La Commission Européenne ouvre deux enquêtes pour vente liée et abus de position dominante
Lundi 26 juillet 2010, la Commission européenne a publié un communiqué annonçant qu'elle ouvrait deux enquêtes contre IBM, qu'elle soupçonne de vente liée et d'abus de position dominante.
Largement répandue en informatique, la vente liée consiste à conditionner l'achat d'un bien ou d'un service (du matériel informatique par exemple) à l'achat d'un autre bien ou service (par exemple un logiciel)1.
Avec cette procédure, La Commission européenne s'intéresse de près à ce problème qui favorise les abus de position dominante, entrave la concurrence et pénalise fortement le secteur du logiciel libre. Ces pratiques sont largement répandues tant sur les marchés professionnels que grand public : il est donc temps pour la Commission d'agir sur le sujet, face à l'inaction des autorités françaises.
Ces premières enquêtes visent les activités d'IBM sur le marché des serveurs centraux.
La première d'entre elles fait suite à une plainte des vendeurs de logiciels d'émulation T3 et Turbo Hercules, qui affirment qu'IBM conditionnerait la vente de son matériel à l'achat de son système d'exploitation pour les serveurs. La Commission souligne que « selon les plaignants, cette pratique aurait pour conséquence d'évincer du marché les fournisseurs de technologies d'émulation grâce auxquelles les utilisateurs pourraient exécuter des applications essentielles sur du matériel autre qu'IBM. »
La seconde enquête concerne des pratiques anticoncurrentielles présumées, qui auraient pour but de « verrouiller le marché des services de maintenance (en évinçant ses concurrents potentiels du marché), notamment en restreignant ou en retardant l'accès aux pièces de rechange dont IBM est le seul fournisseur. ».
L'April se réjouit que la Commission se penche sur ces pratiques anticoncurrentielles et monopolistiques et espère qu'elle ne se limitera pas au marché professionnel de l'informatique. Ces entraves au libre choix du consommateur concernent en effet tout autant le marché grand public par la vente liée quasi-systématique du système d'exploitation Microsoft Windows avec un ordinateur neuf, contre laquelle aucune action publique n'a encore été menée malgré son illégalité et la mobilisation très importante à ce sujet.
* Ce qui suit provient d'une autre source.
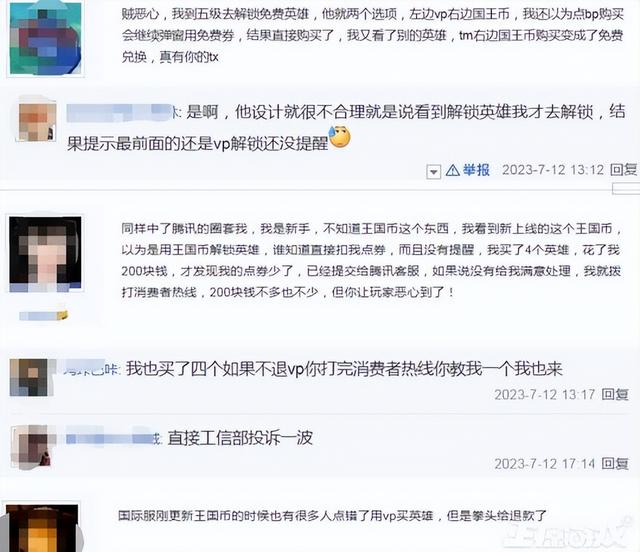Click the 举报 report link

(x=476, y=170)
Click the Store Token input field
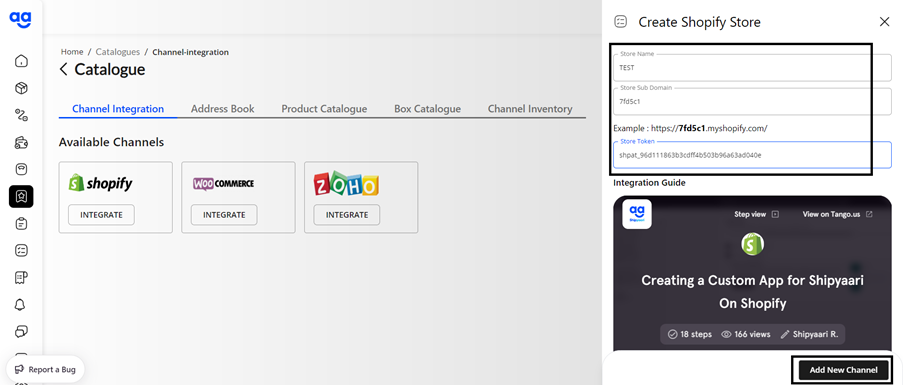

La Commission Européenne avait déjà fait un premier pas en condamnant Microsoft pour avoir lié son lecteur multimédia Windows Media Player à son système d'exploitation Windows, puis en enquêtant sur la vente liée de son navigateur Internet Explorer à ce même système d'exploitation. Cette enquête sur la vente forcée liant matériel et logiciel est donc une nouvelle étape, qui devra conduire la Commission à trancher clairement en faveur de la liberté de tous de choisir son matériel et ses logiciels.
Si ce premier pas est positif, la Commission doit poursuivre cet effort en interdisant les ventes forcées sur tous les marchés et d'abord celle, omniprésente, du système d'exploitation Windows de Microsoft parmi les revendeurs grand public. Seule une action sur l'ensemble des marchés pourra rétablir la concurrence et les droits des consommateurs, et garantira à chacun le libre choix de son matériel et de ses logiciels et l'essor des solutions logicielles libres pour tous.
- 1. Dans ce cas précis, l'achat de logiciel qui est subordonné à l'achat de matériel : pour obtenir le logiciel, il faut nécessairement acheter le matériel.